Oportuno se faz ressaltar uma particularidade de capital importância a respeito desse tema. Já era sabido, desde a época do sábio rei Salomão, que para tudo há o respectivo momento apropriado.  Nesse sentido, o Antigo Testamento, em Eclesiastes 3, diz com propriedade que há o tempo apropriado para nascer e morrer, para plantar e colher, e até mesmo  para amar e odiar.
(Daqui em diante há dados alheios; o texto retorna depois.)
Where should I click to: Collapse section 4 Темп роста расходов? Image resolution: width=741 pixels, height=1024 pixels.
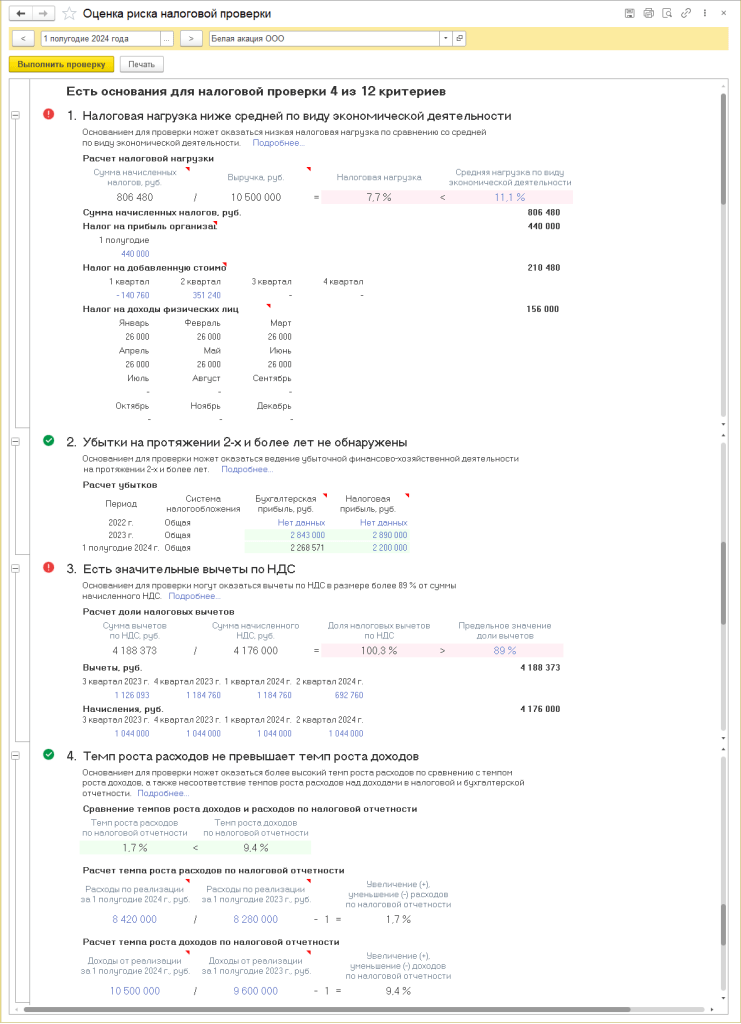[x=15, y=755]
Aliás, não é à toa que os integrantes do psicodélico conjunto de folk rock estadunidense The Byrds , inspirados na sagrada Bíblia, gorjeavam alegremente na década de 60: “to everything there is a season… a time to be born, a time to die, a time to plant, a time to reap… a time of love, a time of hate”. Em relação aos vícios da vontade isso não é diferente, já que a própria legislação determina os momentos apropriados em que eles devem ser alegados.  No que concerne ao erro essencial sobre a pessoa, o prazo para ser intentada a ação de anulação do casamento é de três anos, contado da data da respectiva celebração (CC, art. 1560, III).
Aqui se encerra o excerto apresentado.